Records for this exercise below:
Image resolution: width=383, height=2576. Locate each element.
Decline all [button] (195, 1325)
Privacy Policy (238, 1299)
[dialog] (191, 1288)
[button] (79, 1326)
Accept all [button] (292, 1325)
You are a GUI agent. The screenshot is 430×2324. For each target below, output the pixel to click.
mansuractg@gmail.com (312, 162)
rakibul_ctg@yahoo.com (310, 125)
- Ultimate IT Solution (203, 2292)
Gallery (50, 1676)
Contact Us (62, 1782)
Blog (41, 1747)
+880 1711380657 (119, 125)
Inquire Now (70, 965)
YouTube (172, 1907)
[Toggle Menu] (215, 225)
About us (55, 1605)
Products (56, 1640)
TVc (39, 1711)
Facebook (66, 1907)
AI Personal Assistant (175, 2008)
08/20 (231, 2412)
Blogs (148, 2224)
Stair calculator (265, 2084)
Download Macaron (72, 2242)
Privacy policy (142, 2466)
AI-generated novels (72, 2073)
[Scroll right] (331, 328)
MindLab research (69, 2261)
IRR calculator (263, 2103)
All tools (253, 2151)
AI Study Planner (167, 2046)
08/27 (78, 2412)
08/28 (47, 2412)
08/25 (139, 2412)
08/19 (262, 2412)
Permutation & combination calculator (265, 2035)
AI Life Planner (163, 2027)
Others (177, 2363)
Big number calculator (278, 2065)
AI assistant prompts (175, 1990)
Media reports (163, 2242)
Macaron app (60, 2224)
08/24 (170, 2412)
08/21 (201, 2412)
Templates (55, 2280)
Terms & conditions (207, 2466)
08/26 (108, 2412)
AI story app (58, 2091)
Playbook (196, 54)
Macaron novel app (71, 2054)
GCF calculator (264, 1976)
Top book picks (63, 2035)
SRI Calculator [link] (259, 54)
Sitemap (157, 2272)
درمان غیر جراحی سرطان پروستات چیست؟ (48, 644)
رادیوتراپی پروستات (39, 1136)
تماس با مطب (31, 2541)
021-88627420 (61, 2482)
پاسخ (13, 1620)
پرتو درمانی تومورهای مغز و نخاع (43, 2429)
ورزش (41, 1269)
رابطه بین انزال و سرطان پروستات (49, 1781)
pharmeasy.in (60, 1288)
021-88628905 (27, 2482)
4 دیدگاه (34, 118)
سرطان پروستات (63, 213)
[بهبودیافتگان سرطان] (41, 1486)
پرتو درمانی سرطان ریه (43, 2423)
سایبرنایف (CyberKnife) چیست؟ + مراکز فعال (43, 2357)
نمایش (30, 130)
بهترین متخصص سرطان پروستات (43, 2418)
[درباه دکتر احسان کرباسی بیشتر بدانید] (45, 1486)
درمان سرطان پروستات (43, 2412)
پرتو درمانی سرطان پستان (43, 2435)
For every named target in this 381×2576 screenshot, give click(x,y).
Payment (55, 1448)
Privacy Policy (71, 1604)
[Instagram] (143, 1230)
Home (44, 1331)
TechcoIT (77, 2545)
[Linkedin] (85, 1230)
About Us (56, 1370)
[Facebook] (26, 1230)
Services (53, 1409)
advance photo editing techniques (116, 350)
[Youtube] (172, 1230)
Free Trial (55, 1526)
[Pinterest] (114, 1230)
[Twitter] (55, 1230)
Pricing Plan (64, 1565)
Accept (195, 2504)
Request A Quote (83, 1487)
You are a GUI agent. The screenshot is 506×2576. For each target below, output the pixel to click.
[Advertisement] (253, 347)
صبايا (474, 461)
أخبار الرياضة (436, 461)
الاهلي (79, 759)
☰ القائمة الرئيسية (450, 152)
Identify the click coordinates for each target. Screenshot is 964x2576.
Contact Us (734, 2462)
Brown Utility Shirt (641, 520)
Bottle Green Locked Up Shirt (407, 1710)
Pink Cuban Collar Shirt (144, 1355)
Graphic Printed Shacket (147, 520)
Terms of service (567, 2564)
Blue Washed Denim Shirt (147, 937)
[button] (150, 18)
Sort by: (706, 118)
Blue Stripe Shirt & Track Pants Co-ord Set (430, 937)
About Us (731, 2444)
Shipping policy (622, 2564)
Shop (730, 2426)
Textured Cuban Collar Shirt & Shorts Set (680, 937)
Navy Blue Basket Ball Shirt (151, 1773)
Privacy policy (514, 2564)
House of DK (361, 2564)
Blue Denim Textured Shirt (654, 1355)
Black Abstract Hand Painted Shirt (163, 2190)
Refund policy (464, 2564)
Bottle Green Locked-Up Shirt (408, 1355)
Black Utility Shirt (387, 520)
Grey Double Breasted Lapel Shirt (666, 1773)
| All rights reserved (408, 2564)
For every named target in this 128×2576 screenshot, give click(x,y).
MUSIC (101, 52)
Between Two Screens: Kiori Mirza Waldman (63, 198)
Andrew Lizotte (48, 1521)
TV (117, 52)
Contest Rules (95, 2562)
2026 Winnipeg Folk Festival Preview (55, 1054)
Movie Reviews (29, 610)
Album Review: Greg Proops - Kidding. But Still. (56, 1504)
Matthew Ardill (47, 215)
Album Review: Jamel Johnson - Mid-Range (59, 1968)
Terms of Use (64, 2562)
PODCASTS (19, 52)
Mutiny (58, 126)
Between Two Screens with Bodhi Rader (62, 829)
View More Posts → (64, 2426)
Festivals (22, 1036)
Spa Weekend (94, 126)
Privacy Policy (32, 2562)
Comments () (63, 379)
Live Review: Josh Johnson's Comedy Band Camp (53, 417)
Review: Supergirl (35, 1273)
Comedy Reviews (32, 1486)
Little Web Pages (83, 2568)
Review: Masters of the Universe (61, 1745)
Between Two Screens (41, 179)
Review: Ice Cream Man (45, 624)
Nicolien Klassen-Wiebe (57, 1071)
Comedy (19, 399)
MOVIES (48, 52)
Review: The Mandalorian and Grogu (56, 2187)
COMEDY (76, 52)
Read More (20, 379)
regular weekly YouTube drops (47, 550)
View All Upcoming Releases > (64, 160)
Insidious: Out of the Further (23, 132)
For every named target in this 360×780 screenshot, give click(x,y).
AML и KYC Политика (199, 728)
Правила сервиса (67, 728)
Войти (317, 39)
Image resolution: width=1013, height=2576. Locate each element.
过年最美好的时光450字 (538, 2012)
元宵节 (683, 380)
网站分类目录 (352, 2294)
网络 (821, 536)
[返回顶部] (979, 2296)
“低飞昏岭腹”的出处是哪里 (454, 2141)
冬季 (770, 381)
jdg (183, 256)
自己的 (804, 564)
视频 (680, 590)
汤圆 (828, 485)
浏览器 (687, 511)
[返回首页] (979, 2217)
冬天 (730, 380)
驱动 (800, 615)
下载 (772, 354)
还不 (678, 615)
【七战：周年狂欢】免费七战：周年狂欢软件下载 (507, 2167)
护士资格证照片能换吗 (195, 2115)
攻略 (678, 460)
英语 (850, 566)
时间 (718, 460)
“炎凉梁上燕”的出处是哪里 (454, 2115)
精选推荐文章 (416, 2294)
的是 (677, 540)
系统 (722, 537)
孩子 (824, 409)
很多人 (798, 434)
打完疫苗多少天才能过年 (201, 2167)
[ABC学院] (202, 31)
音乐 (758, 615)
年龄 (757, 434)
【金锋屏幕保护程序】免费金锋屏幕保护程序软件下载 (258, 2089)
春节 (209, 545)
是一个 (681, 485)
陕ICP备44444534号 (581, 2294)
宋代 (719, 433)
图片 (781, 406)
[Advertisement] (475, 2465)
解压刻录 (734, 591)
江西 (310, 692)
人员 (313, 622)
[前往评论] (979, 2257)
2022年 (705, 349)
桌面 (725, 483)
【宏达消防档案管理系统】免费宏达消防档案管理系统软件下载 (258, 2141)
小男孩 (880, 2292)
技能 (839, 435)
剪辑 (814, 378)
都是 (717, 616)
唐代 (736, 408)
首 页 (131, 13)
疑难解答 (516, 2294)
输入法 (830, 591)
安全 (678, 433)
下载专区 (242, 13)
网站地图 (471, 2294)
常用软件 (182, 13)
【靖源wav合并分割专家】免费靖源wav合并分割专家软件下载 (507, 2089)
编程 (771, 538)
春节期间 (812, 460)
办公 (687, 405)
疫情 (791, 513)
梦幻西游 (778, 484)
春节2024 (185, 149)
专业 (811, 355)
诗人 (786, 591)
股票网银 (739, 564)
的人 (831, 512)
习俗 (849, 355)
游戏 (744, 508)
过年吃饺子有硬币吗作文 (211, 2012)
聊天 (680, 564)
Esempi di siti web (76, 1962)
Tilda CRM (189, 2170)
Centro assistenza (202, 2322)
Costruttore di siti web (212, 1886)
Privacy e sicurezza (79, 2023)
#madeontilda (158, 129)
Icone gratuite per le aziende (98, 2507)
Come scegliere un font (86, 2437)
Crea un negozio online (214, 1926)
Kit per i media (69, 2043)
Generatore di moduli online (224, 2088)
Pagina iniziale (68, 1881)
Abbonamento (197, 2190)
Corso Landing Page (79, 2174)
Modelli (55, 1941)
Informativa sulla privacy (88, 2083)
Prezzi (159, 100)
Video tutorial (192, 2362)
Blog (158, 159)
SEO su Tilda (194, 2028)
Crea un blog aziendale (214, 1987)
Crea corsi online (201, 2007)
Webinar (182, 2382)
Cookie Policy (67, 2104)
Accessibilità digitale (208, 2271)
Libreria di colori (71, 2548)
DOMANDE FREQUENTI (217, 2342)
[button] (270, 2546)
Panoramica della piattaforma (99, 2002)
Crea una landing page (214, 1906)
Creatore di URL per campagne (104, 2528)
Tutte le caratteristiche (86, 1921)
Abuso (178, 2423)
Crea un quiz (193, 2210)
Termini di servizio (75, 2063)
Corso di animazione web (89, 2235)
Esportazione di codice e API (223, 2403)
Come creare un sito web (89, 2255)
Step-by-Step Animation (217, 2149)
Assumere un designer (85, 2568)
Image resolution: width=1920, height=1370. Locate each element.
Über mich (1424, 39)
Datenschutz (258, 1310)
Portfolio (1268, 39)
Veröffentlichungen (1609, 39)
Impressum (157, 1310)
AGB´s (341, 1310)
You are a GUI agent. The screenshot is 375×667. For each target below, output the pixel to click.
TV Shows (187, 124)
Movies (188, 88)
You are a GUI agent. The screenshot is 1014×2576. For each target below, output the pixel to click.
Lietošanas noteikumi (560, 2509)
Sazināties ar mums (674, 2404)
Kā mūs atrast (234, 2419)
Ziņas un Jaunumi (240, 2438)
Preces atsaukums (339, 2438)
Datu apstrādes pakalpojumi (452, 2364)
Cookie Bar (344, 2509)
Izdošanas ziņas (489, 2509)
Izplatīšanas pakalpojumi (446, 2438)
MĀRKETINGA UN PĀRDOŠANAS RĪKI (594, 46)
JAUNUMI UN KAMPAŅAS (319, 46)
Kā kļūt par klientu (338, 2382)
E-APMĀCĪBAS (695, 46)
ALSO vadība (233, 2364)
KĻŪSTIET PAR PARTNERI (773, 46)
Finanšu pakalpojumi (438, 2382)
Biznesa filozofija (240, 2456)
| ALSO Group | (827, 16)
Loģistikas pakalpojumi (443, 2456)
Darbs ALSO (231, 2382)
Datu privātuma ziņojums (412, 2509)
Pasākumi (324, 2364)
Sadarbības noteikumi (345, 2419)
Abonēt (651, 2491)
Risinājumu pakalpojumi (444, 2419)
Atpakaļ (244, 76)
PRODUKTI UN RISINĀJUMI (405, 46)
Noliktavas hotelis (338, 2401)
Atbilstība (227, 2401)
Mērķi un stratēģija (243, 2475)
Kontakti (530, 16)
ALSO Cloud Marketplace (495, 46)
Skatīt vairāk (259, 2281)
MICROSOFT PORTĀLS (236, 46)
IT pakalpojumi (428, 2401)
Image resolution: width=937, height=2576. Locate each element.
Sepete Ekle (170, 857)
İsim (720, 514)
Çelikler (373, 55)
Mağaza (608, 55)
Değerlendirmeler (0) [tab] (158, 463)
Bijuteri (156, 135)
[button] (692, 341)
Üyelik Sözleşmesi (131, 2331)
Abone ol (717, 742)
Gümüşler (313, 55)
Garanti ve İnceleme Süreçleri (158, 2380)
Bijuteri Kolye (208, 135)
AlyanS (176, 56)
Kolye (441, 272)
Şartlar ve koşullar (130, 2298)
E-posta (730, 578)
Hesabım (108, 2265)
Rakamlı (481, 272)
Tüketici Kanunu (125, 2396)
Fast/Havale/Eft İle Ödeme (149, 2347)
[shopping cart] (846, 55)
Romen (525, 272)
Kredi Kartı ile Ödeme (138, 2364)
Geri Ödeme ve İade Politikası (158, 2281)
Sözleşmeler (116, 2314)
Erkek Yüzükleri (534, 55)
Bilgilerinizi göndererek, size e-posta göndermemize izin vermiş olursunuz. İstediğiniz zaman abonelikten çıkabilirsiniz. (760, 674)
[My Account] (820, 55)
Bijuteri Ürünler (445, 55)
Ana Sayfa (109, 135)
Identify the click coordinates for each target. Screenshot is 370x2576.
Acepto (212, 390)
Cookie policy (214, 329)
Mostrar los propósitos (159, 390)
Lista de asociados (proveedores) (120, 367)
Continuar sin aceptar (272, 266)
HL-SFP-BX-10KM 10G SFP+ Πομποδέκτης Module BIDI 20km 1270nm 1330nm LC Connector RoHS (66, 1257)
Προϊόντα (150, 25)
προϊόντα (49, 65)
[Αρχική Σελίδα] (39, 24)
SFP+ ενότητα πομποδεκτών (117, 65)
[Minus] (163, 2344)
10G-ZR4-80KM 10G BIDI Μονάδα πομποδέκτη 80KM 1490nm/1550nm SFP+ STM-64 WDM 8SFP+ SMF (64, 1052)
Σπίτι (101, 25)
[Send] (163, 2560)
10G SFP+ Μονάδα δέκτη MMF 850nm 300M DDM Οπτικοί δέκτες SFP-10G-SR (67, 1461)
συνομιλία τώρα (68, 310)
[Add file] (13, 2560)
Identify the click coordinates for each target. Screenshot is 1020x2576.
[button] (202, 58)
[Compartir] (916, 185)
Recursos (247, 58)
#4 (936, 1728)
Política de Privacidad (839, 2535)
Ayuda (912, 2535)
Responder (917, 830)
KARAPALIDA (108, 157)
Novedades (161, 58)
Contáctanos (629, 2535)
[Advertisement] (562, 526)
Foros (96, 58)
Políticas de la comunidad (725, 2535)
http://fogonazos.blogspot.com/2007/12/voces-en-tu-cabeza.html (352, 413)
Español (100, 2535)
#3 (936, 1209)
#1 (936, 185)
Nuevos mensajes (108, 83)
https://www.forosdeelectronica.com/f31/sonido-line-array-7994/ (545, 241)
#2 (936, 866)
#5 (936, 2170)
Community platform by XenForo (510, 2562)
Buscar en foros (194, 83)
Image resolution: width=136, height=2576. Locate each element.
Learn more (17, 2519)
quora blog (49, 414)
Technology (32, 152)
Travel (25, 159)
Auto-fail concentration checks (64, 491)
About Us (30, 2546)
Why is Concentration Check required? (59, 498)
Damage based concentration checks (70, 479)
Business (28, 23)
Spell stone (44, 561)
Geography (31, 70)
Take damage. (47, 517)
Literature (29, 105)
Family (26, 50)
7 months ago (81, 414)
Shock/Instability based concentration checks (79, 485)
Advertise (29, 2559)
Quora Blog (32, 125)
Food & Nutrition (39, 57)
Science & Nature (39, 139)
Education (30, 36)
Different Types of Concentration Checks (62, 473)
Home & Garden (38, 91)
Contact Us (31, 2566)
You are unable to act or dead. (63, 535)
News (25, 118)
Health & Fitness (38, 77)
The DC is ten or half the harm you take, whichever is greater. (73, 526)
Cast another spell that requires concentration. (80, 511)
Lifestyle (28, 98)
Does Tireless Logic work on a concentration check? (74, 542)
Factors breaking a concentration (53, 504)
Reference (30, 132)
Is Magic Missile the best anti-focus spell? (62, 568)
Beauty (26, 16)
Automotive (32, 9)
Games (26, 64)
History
End of Records for this exercise.
# [Work request]
Extract from the listing above the lines between the line containing "诗人 (786, 591)" and the line containing "Movies (188, 88)", keeping both of those lines. Output nothing else.

# [Written solution]
诗人 (786, 591)
股票网银 (739, 564)
的人 (831, 512)
习俗 (849, 355)
游戏 (744, 508)
过年吃饺子有硬币吗作文 (211, 2012)
聊天 (680, 564)
Esempi di siti web (76, 1962)
Tilda CRM (189, 2170)
Centro assistenza (202, 2322)
Costruttore di siti web (212, 1886)
Privacy e sicurezza (79, 2023)
#madeontilda (158, 129)
Icone gratuite per le aziende (98, 2507)
Come scegliere un font (86, 2437)
Crea un negozio online (214, 1926)
Kit per i media (69, 2043)
Generatore di moduli online (224, 2088)
Pagina iniziale (68, 1881)
Abbonamento (197, 2190)
Corso Landing Page (79, 2174)
Modelli (55, 1941)
Informativa sulla privacy (88, 2083)
Prezzi (159, 100)
Video tutorial (192, 2362)
Blog (158, 159)
SEO su Tilda (194, 2028)
Crea un blog aziendale (214, 1987)
Crea corsi online (201, 2007)
Webinar (182, 2382)
Cookie Policy (67, 2104)
Accessibilità digitale (208, 2271)
Libreria di colori (71, 2548)
DOMANDE FREQUENTI (217, 2342)
[button] (270, 2546)
Panoramica della piattaforma (99, 2002)
Crea una landing page (214, 1906)
Creatore di URL per campagne (104, 2528)
Tutte le caratteristiche (86, 1921)
Abuso (178, 2423)
Crea un quiz (193, 2210)
Termini di servizio (75, 2063)
Corso di animazione web (89, 2235)
Esportazione di codice e API (223, 2403)
Come creare un sito web (89, 2255)
Step-by-Step Animation (217, 2149)
Assumere un designer (85, 2568)
Image resolution: width=1920, height=1370. Locate each element.
Über mich (1424, 39)
Datenschutz (258, 1310)
Portfolio (1268, 39)
Veröffentlichungen (1609, 39)
Impressum (157, 1310)
AGB´s (341, 1310)
You are a GUI agent. The screenshot is 375×667. For each target below, output the pixel to click.
TV Shows (187, 124)
Movies (188, 88)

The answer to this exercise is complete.